**Data provided:**

+---+

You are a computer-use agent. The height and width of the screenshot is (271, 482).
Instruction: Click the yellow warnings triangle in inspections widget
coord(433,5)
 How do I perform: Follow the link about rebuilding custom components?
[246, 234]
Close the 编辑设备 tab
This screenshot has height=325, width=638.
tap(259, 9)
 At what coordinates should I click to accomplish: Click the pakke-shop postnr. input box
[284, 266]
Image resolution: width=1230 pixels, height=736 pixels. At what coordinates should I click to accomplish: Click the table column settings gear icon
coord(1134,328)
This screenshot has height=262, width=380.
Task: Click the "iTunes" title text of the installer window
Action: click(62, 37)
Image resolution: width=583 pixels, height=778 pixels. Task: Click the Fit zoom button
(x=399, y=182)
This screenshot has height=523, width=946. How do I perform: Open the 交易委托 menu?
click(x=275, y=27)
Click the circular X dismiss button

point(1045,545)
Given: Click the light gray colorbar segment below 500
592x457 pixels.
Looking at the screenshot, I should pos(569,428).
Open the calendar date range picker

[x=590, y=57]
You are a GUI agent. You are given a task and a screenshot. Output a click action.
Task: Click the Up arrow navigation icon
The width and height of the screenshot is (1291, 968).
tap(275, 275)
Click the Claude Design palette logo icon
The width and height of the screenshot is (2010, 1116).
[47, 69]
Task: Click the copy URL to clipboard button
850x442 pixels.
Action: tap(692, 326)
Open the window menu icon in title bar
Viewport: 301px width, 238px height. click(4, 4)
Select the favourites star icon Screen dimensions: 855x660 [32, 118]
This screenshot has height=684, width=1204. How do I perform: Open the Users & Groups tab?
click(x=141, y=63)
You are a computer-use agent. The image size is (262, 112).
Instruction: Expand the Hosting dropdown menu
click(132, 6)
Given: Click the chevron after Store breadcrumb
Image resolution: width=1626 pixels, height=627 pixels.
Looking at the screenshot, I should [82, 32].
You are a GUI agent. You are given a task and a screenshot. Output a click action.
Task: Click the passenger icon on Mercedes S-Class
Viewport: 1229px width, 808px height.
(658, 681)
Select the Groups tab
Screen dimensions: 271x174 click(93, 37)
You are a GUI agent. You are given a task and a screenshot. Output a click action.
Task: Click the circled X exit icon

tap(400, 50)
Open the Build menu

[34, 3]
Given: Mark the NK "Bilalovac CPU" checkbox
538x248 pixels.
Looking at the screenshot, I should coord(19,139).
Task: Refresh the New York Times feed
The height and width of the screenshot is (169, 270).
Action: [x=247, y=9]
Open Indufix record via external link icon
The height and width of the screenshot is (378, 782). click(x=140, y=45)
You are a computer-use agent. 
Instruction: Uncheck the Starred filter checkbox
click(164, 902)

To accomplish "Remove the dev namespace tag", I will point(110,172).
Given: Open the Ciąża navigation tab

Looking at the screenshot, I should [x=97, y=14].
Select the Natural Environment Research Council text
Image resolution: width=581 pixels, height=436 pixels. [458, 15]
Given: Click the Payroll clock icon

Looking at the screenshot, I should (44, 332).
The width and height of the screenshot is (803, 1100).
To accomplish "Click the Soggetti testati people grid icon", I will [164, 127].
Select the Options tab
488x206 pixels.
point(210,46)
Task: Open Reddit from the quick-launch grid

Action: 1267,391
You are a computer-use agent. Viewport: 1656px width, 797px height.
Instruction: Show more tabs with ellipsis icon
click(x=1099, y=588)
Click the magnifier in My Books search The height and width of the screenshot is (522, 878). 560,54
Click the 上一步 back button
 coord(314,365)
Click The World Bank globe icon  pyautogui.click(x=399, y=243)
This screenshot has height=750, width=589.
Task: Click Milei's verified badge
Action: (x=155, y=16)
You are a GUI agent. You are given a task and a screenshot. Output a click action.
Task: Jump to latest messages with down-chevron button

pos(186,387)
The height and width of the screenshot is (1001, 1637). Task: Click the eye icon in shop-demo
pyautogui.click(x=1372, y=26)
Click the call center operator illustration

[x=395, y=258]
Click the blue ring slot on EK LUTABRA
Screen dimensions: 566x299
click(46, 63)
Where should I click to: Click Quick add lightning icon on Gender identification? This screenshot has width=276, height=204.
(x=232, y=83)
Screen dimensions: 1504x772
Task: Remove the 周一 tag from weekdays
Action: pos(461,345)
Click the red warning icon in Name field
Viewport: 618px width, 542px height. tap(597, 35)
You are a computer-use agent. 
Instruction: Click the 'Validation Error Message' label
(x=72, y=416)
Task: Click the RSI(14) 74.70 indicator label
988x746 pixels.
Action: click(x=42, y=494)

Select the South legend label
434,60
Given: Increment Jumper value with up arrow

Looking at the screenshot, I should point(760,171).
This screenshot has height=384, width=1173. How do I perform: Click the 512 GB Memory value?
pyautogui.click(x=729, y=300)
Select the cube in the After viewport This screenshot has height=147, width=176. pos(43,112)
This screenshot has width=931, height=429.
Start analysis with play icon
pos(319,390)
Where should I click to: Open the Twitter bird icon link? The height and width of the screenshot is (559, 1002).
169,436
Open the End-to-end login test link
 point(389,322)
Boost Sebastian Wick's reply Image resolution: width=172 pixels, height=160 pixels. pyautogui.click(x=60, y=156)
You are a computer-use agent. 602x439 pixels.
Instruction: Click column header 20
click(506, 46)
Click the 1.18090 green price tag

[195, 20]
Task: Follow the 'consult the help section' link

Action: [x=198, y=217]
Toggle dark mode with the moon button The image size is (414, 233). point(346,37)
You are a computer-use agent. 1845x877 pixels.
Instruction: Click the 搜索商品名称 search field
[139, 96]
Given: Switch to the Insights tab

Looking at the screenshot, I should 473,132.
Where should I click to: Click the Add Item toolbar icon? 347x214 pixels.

+---+

**What the task asks:** Please repeat the stretch of the listing above from the line containing "Click the magnifier" through the line containing "pos(319,390)", copying each line unchanged.

**Worked solution:**
Click the magnifier in My Books search The height and width of the screenshot is (522, 878). 560,54
Click the 上一步 back button
 coord(314,365)
Click The World Bank globe icon  pyautogui.click(x=399, y=243)
This screenshot has height=750, width=589.
Task: Click Milei's verified badge
Action: (x=155, y=16)
You are a GUI agent. You are given a task and a screenshot. Output a click action.
Task: Jump to latest messages with down-chevron button

pos(186,387)
The height and width of the screenshot is (1001, 1637). Task: Click the eye icon in shop-demo
pyautogui.click(x=1372, y=26)
Click the call center operator illustration

[x=395, y=258]
Click the blue ring slot on EK LUTABRA
Screen dimensions: 566x299
click(46, 63)
Where should I click to: Click Quick add lightning icon on Gender identification? This screenshot has width=276, height=204.
(x=232, y=83)
Screen dimensions: 1504x772
Task: Remove the 周一 tag from weekdays
Action: pos(461,345)
Click the red warning icon in Name field
Viewport: 618px width, 542px height. tap(597, 35)
You are a computer-use agent. 
Instruction: Click the 'Validation Error Message' label
(x=72, y=416)
Task: Click the RSI(14) 74.70 indicator label
988x746 pixels.
Action: click(x=42, y=494)

Select the South legend label
434,60
Given: Increment Jumper value with up arrow

Looking at the screenshot, I should point(760,171).
This screenshot has height=384, width=1173. How do I perform: Click the 512 GB Memory value?
pyautogui.click(x=729, y=300)
Select the cube in the After viewport This screenshot has height=147, width=176. pos(43,112)
This screenshot has width=931, height=429.
Start analysis with play icon
pos(319,390)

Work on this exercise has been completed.